Friday, February 12, 2010

A Valentine's Note, Gratefully

It looks like I will travelling on Valentine’s Day and so I want to do now what I was planning, which is:

To write about the most amazing person I have ever known. She has saved me and motivated me, loved me and endured my darkest sides. She has given me strength to become healthier and wiser than I ever would have been, and has all the while continued to grow as an artist and clay sculptor, using her talents to teach and heal the people around her, including the entire community where we live.

When we first met, there was little chance I would ever be able to connect with another human being in a close relationship. I was already well on my way to middle age, never having lived with anyone before. My horrible childhood left me burdened, introverted and impossible.

I couldn’t believe this magical person had come into my life. I felt absolutely relaxed around her, and her great sense of humor brought laughter into my life. Her spirituality was profound and matched mine. Her energy was brilliant, and her mind far-ranging and capable of handling incredible projects. Even back then, ten years ago, her art was in its own category, unique and possessing a personal voice of hypnotic depth and subtlety.

An astounding, incredible person. Our first year together must have been hell for her. There was a suicide in my immediate family, and we had relocated to the South, far away from her ancestors’ homeland up North going back many generations.

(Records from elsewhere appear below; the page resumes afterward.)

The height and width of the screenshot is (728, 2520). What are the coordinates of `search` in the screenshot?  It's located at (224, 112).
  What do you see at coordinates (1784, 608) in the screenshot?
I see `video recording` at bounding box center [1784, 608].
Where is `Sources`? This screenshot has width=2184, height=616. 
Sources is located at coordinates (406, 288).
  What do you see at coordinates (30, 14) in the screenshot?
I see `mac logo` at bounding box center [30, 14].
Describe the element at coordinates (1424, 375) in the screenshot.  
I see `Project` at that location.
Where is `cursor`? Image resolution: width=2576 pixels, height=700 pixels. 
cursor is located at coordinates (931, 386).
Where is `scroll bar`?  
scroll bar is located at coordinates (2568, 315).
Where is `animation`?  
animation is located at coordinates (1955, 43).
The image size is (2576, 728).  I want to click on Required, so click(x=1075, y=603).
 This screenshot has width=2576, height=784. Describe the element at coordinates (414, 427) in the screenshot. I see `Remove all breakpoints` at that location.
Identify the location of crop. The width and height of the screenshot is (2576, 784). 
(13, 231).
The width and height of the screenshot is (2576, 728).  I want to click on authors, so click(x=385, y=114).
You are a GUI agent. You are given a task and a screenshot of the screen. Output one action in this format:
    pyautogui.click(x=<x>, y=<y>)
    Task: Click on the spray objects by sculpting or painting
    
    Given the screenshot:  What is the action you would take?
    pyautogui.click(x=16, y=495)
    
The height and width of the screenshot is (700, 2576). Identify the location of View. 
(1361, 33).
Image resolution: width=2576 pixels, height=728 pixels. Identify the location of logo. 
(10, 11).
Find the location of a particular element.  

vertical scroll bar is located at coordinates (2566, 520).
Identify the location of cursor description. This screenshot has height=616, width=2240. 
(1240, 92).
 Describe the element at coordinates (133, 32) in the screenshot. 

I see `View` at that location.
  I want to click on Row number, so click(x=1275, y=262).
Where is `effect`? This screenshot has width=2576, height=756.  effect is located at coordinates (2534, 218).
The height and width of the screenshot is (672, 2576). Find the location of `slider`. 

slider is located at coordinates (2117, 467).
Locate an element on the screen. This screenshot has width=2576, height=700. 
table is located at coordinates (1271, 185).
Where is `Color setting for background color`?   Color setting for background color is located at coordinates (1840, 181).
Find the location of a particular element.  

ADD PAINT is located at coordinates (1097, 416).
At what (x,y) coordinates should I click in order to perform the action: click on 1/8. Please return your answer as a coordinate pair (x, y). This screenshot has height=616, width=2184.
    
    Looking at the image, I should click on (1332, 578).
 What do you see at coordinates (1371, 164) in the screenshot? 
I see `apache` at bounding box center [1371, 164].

Somehow she made contacts and had work accepted in the Knoxville Museum of Art. She became associated with a gallery and had her pieces on show. She taught computer graphics. On top of that, she ran workshops, met fascinating women who, like her, drummed on djembes and doumbeks while chanting

She is really fantastic. Inspiring. All that first year I was depressed, moping and lost in my own dysfunctional world. And yet I started to heal.

And when we moved to Maine, far out into a tiny isolated town seemingly lost from the rest of the world, she remained unbelievably strong, teaching art at the school, starting to help and heal the community.

And slowly--slowly--I began to wake up. I began to live. I found my art and started writing poetry. I burned with the passion of words, bursting out of my heart and soul. My past hounded me and tortured me, but year by year I learned how to harness it. My wife was always there, with her humor, intelligence, warmth and deep appreciation of the Goddess.

None of this would have happened without my her. What a journey we’ve been on. It never seems to get easy. There is always more, some new challenge or passion to follow. We are both struggling artists, and we see creative honesty as the key to humanity’s survival.

Express with pencil, clay or paint. Not blind anger, guns or fists.

It is not easy living with someone. You interact on all levels of your being, from the most ideal to the most practical and physical. We’ve managed to do it for ten years and still we grow. My love remains intense and many-layered. This kind of love spreads out like a majestic rosebush. The longer it grows the more flowers bloom on the vines, weaving a beautiful testimony through the garden of a shared journey over decades.